Two-time Academy Award winner Kevin Spacey lifts his fork from his plate of lox and eggs and jabs it in the air. Tucked away in a back booth at Art’s Deli in Studio City, he recounts his monologue from the opening scene of the black comedy “Casino Jack,” which opens Dec. 22 at the Century 20 El Con.
The film is inspired by the true story of the disgraced right-wing former super-lobbyist and Orthodox Jew Jack Abramoff, whom Spacey portrays.
In that scene, Abramoff wields not a fork but a toothbrush as he informs a bathroom mirror that as a result of “a só-load of reading and studying and praying,” he’s come to some conclusions that he’d like to share, ostensibly with the reporters and FBI agents circling him.
“You’re either a big leaguer or you’re a slave clawing your way onto the C train” is one of them.

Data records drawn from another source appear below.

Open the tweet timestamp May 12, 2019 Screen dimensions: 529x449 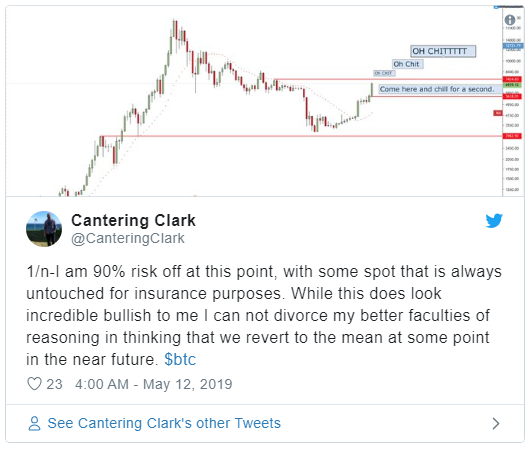[154, 384]
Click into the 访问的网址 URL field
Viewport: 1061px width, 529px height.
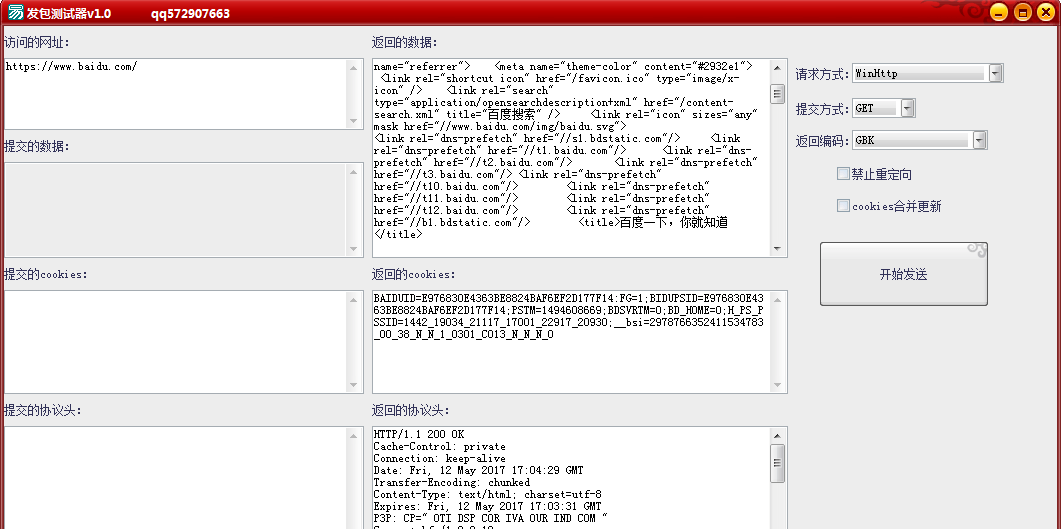(175, 94)
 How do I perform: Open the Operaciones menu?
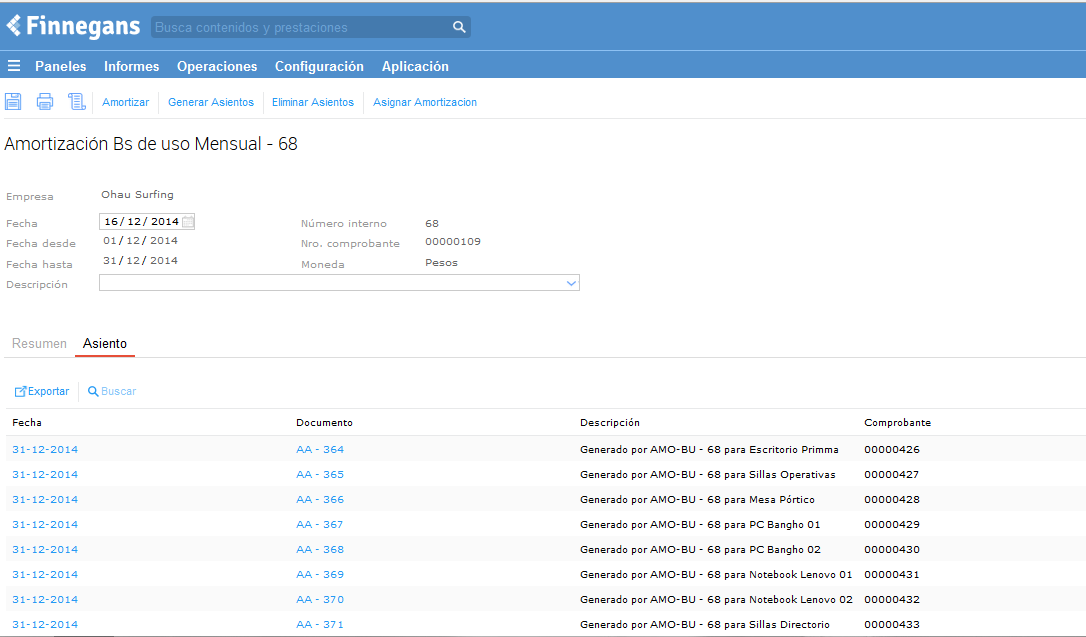tap(217, 66)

“You say I’m selfish — f—- you,” is another. “I give back, plenty.”
Later he says, “I’m humbly grateful for the wonderful gifts that I’ve received here in America, the greatest country on the planet! I’m Jack Abramoff and, oh yeah, I work out every day.”

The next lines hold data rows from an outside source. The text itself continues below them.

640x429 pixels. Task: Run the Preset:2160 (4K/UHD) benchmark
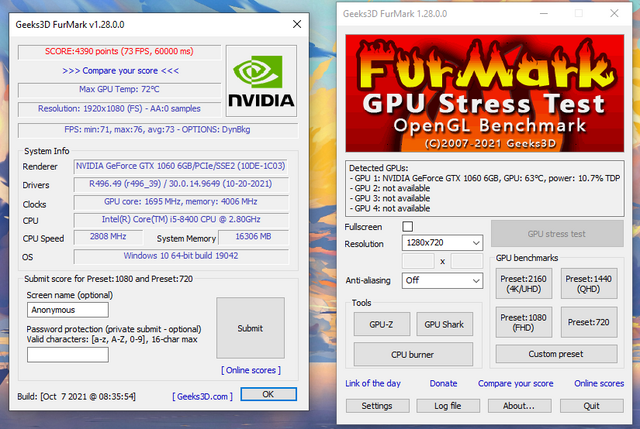525,284
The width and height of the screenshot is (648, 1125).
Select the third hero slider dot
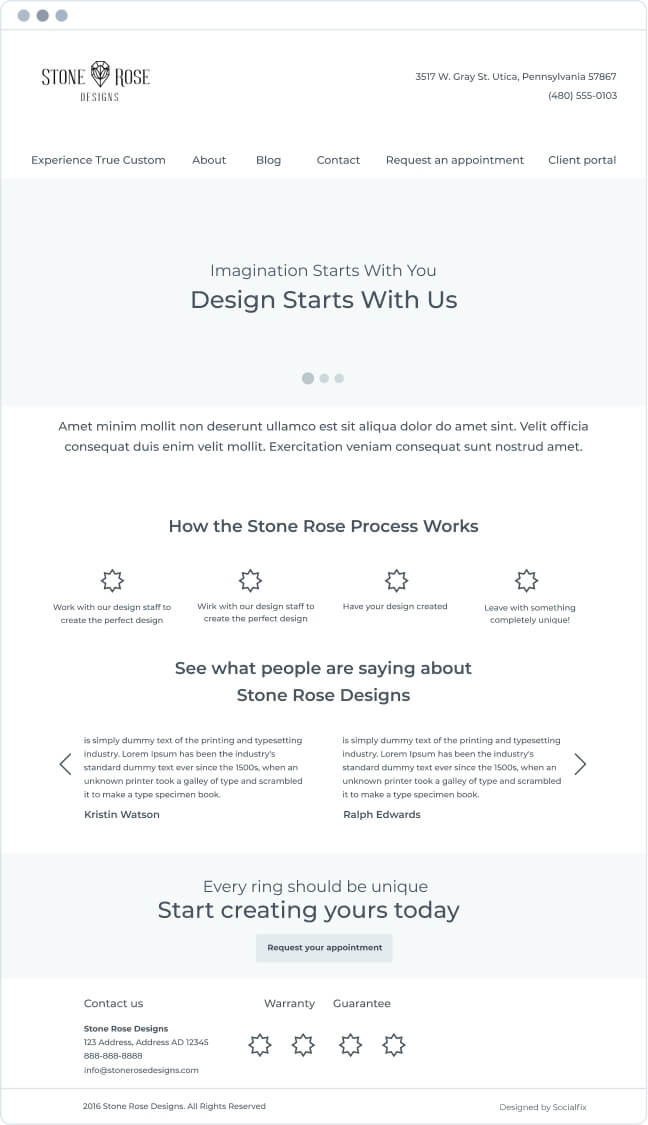[x=339, y=378]
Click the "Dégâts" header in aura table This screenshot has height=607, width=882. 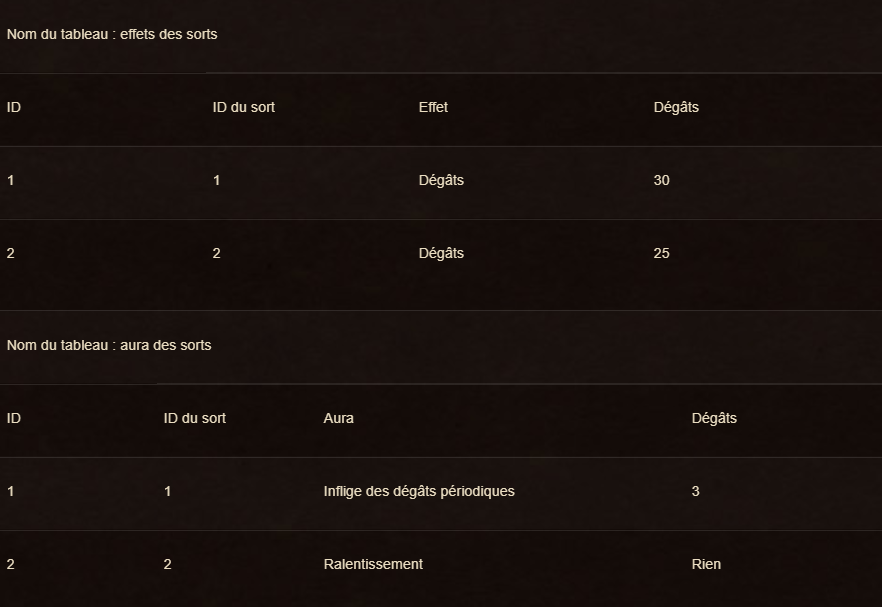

Spacey portrays a hubris-filled, over-the-top character — the real lobbyist really did brag about his exorbitant fees and about working out every day — but director George Hickenlooper also envisioned him as a kind of empathetic anti-hero.
Hickenlooper died unexpectedly last month at 47 of what appeared to be natural causes, two weeks before his scheduled interview with The Jewish Journal. But he detailed his journey to “Casino Jack” in his introduction to the published screenplay, including the myriad hours he spent interviewing Abramoff at the Maryland prison where he was serving time on counts related to defrauding Native American tribes, the purchase of gambling cruise boats and other charges.
“Casino Jack” is, according to Hickenlooper’s account, a kind of first-person opera, from Abramoff’s point of view.
In the film, the mega-lobbyist wheels and deals, but also davens, lays tefillin and is passionate about his family and funding charities, including a short-lived all boys’ Jewish day school, The Eshkol Academy. The character reveals that he was motivated to become a “real” Jew as a secular teenager in Beverly Hills after seeing the film version of “Fiddler on the Roof.”
Abramoff’s mob-connected associate, Adam Kidan (a hilarious Jon Lovitz), seeks to insult the
lobbyist by calling him a “fake Jew.”
“Maybe no one would want Jack Abramoff to be humanized, but that’s my job,” said Spacey, who also met with Abramoff in prison. “I don’t sit in judgment of the characters I play.”
In fact, Spacey has earned awards and kudos playing nuanced, morally ambiguous characters in such films as “American Beauty,” “The Usual Suspects” and “L.A. Confidential,” among his myriad roles in film and theater.
For the Journal interview, it was his choice to meet at Art’s “because I do tend to like delis — I grew up in the Valley — and this is where I’m more comfortable than some chi-chi fab restaurant that everyone says is the greatest place on earth.”
Spacey hates the term “Hollywood” — “That’s a city,” he opined, and he isn’t into the culture of “who’s hot and who’s not.”
In 2003, Spacey settled in London to serve as artistic director of the Old Vic Theatre because he “wanted to change my life.”
In person, the 51-year-old actor is by turns droll, cerebral and charming, but he doesn’t mince words. Asked whether some viewers might perceive “Casino Jack” as whitewashing Abramoff, he pointedly replies, “What does that mean?”
Apparently some Republican observers were concerned that the film might do the opposite, given that Spacey is a prominent Democratic activist and a poker buddy of President Clinton’s. Spacey even portrayed Al Gore adviser Ron Klain in 2008’s “Recount,” another dark comedy about politics — one reason Hickenlooper wanted him for “Casino Jack.”